L’articulation de l’Enseignement supérieur aux demandes du marché du travail, l’actualisation constante des diplômes a été, selon le professeur, un changement introduit dans l’enseignement universitaire de ces régions. « Avant les réformes, les stages étaient obligatoires pour les étudiants et étudiantes des facultés de Médecine uniquement. Maintenant, c’est exigible pour toutes les disciplines. Donc, l’objectif de la formation universitaire n’est pas l’accumulation du savoir, mais plutôt la maîtrise d’un savoir-faire. Pour cela, l’université a été attentive aux nouvelles demandes du marché du travail. La création d’une filière d’études en tourisme a nécessité des discussions avec des entreprises qui travaillent dans le secteur », rappelle Claudio Rama. «L’innovation la plus remarquable est l’actualisation des diplômes. Autrefois, un titre académique était décerné pour la vie. Maintenant, c’est pour une durée limitée. Si le détenteur du diplôme n’est pas productif, c’est-à-dire s’il n’est actif sur le marché du travail, s’il ne produit pas des services, il est licencié. On lui retire son diplôme. Je crois que c’est l’une des innovations importante des réformes », soutient Claudio Rama.

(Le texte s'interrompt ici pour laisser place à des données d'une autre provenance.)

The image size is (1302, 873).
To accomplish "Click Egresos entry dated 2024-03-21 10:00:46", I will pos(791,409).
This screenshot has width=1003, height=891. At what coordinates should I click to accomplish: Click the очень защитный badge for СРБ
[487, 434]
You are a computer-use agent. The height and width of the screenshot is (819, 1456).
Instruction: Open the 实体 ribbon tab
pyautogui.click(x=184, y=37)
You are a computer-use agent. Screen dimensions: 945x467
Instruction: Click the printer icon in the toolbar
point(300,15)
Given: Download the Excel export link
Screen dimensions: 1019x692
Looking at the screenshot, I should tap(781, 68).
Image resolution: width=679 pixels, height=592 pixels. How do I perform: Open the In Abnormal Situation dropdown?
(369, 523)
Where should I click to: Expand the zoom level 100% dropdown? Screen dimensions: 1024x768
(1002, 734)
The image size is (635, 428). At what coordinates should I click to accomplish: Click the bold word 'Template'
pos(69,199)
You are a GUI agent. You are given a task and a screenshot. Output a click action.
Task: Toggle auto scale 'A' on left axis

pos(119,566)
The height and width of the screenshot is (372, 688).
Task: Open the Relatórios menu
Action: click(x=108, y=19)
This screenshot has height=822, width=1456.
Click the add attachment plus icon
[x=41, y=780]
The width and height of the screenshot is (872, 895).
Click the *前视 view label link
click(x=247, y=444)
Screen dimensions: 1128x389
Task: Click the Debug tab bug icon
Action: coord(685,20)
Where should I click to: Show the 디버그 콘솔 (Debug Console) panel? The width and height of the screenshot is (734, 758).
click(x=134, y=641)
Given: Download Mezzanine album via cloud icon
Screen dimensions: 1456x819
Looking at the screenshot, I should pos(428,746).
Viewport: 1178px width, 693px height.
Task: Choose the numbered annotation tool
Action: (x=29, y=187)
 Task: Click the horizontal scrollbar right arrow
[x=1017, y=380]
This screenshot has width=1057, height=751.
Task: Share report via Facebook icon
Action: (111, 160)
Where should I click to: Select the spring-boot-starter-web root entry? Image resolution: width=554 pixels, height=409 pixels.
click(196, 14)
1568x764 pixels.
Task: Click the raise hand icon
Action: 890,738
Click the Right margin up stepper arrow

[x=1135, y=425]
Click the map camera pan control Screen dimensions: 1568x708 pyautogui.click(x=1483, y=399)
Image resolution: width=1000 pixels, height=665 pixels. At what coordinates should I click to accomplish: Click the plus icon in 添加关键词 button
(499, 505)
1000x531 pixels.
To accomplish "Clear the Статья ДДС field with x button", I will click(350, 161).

Ce colloque intervient à un moment où l’Enseignement supérieur haïtien est dans l’impasse. Les facultés de l’Université d’État d’Haïti vivent des crises en série. Les étudiants et étudiantes manifestent dans les rues actuellement. Les décisions du décanat de la faculté de Médecine et de Pharmacie, celui de réduire les stages de moitié par exemple, ont déclenché ces manifestations. Avant les étudiants de la faculté d’Ethnologie et de l’École nationale des Arts ont organisé de vives protestations contre des mesures projetées par le Rectorat. La Commission de réforme devrait apporter des solutions à la crise structurelle de l’UEH en proposant un projet de réforme. Mais créée en 2008, cette commission vient tout juste de réaliser son premier débat public. L’absence de ressources matérielles et financières hypothèque le travail de cette commission.
« Nous venons de loin. Ce n’est pas pour rien que la Commission de réforme, constituée depuis avril 2008 en vertu des dispositions transitoires qui régissent le fonctionnement de l’administration centrale de l’Université d’État d’Haïti, réalise seulement aujourd’hui sa première manifestation publique. Nous venons de loin car, en dépit des prescrits des mêmes dispositions transitoires, les conditions minimales indispensables à notre fonctionnement, à l’exercice de nos activités, ne sont pas encore réunies. Puisque ni le ministère de l’Éducation nationale ni les autres instances de l’État interpellées en la circonstance n’ont pas encore répondu aux sollicitations du Conseil exécutif », a martelé le professeur Fritz Deshommes, membre de la Commission et vice-recteur à la recherche à l’UEH.